My hearing loss

The history of my hearing loss was pretty stable before 3 to 4 years ago and I suppose i considered myself to be much more hearing impaired than actually deaf - but now there was no doubt about it I was Profoundly Deaf and that was a big impact on me, also for my family peers and everyone who are around me.

I was born deaf - but no one will ever know how or why as i was diagnosed so late ( there's a story abt that which i will share with you one day!)- at this start in life my loss then was moderate to severe and began my pre-school years learning speech.. I have a hearing family and there is no genetic history of deafness - so i suppose it seemed natural that i would use my speech. I thank my parents for the determination of encouraging me to speak as i do still hear compliments. Ive pretty much experienced  the throes of mainstreaming and also went to Ovingdean hall school in Brighton for  the hearing impaired in the 80s -90s. For much of this time i was wearing post aural hearing aids, although i do remember the old phonak hearing aid boxes i used to have to wear at infant stage and also for my class sessions at school  hahah I've enclosed a picture of me wearing one at the age of 6 - i also was lucky to meet prince Charles when i was at preschool age - he was quite interested to hear how well the phonak worked for us deafies - running around  the playground wearing one of those was no fun when your chin was hacked to pieces- I can still remember the weight of them too ! lol

Being at ovingdean hall school  meant i got the best out of what residential hearing and also helped me develop skills to cope with my hearing loss such as lipreading - snippets of sign language( it was an oral school but we still communicated amongst us in sign when we could get away with it !!) I was quite a confident person then and even began to play a flute quite fluently through the vibrations and sounds i already had. Things began to start changing though -6 years ago they discovered that my moderate/severe loss was no more and i was becoming much more along the lines of severe to profound.

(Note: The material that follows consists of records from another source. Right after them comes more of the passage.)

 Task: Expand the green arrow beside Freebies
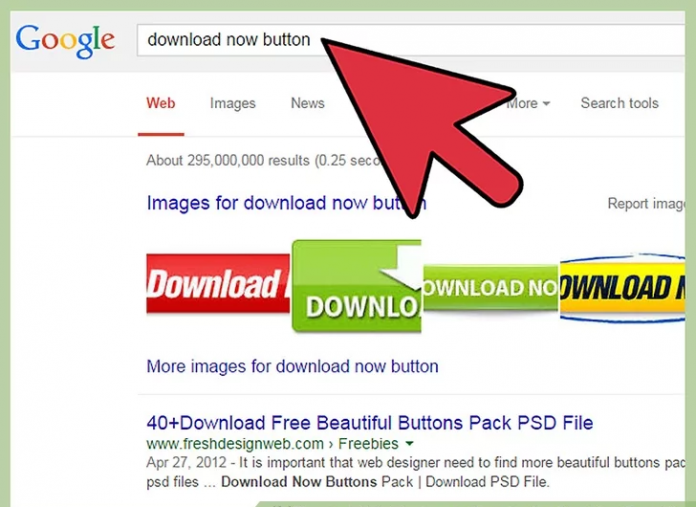(410, 443)
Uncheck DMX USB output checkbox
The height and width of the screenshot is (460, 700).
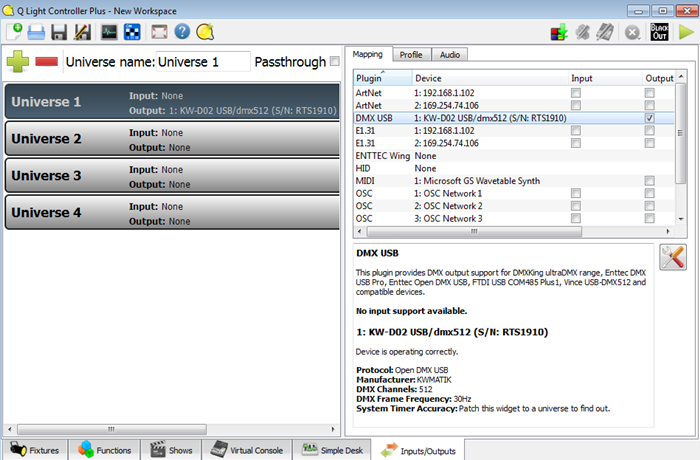click(x=650, y=118)
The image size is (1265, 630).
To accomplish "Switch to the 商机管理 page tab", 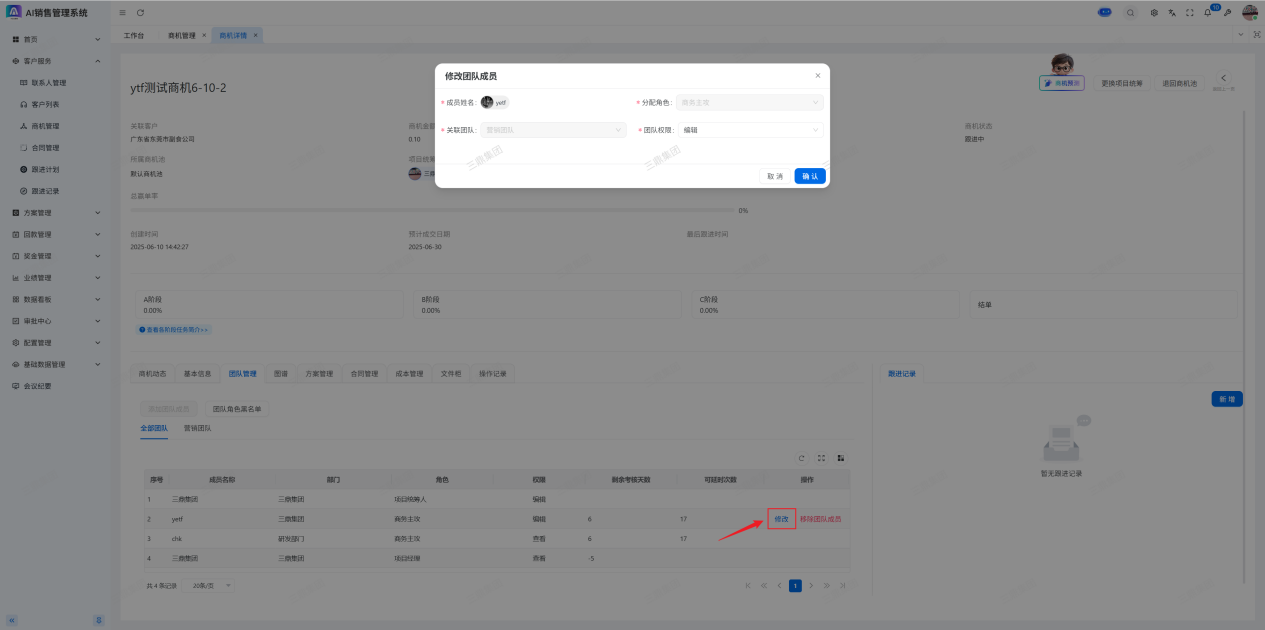I will (x=181, y=35).
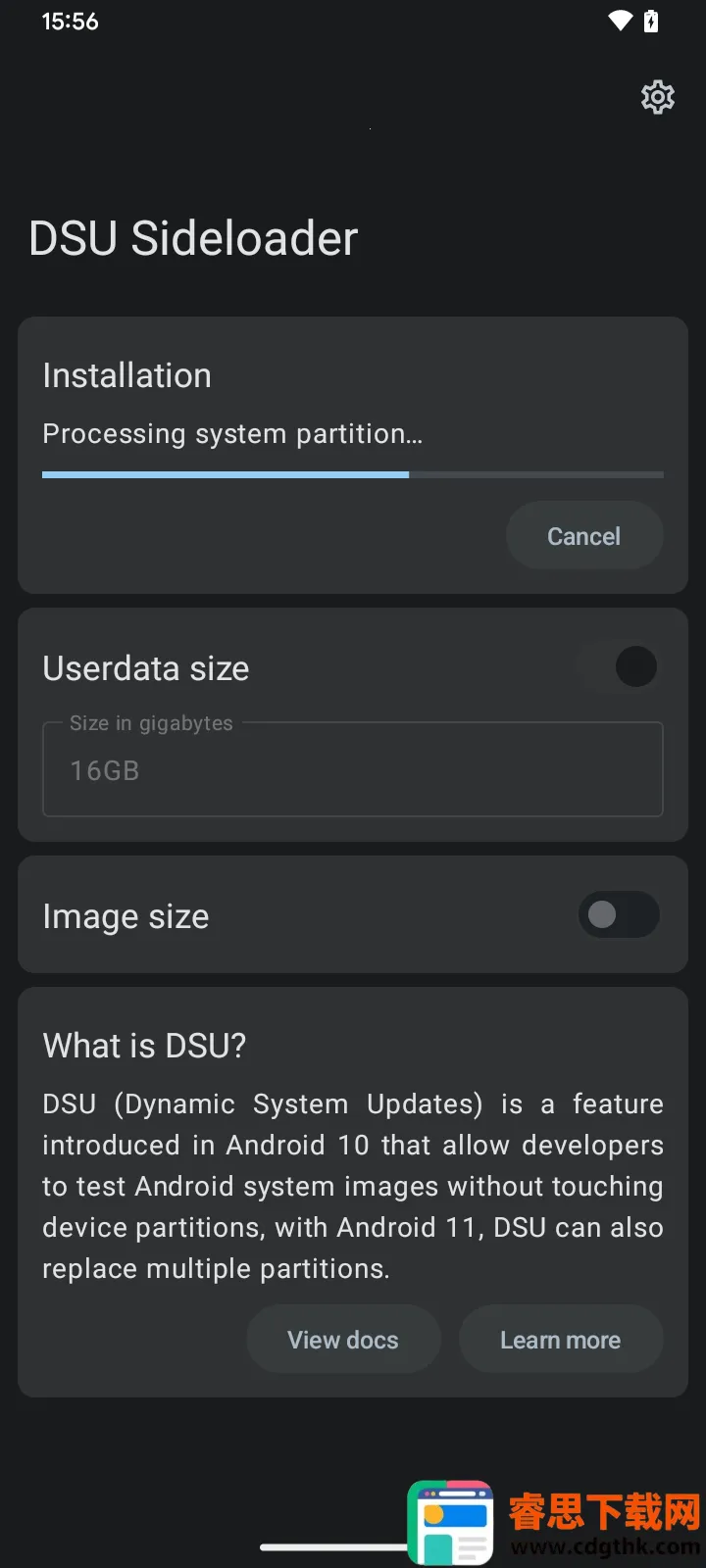
Task: Tap the 15:56 status bar clock
Action: (70, 22)
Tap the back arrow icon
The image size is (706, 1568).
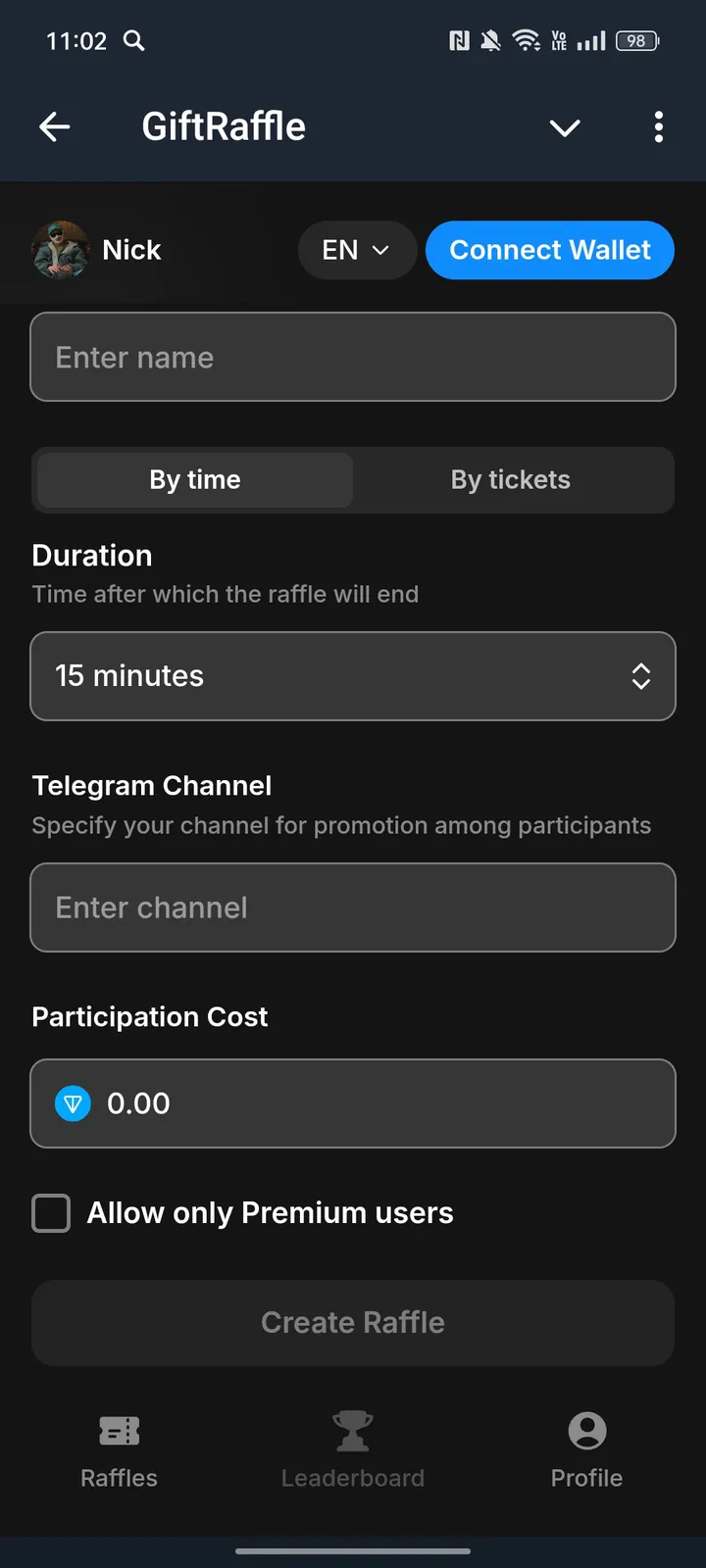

When they changed my aids from analogue to digital i also struggled too and although they changed and re tuned me my family was beginning to notice a difference in me. It wasnt untill 3 - 4 years ago that they realised that there was a deteriation and i was now classed as profoundly deaf.

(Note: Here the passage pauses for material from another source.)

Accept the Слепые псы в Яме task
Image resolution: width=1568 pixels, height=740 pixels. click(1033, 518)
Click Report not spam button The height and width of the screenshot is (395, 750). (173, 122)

My confidence was beginning to crash which changed me as an individual - I couldnt hear behind me, started shouting instead of talking - due to inability to hearing tones, people were ramming there trolleys behind me when i was visiting the supermarket ( i think that was when supermarket rage began!!)it was my biggest horror as they never could see my deafness! My husband was having to be my soul carer as he did all my phone calling, repeating what was said. Going places like swimming, cinemas, socialising and restuarants he was with me at all times as i couldnt hear the dangers around me. I didnt feel confident going out alone.

I also struggled in the workplace and changed roles from customer facing role to an administraton role which required less of the use of the phone  - i was using a BSL interpreter ( british sign language interpreter) and for every time i mis-understood - the paper and pad became my best friend! 

The biggest thing throughout all this was that i was beginning  to get depressed and soo soo tired with all the constant watching and being alert all day it was really taking a toll on my well being.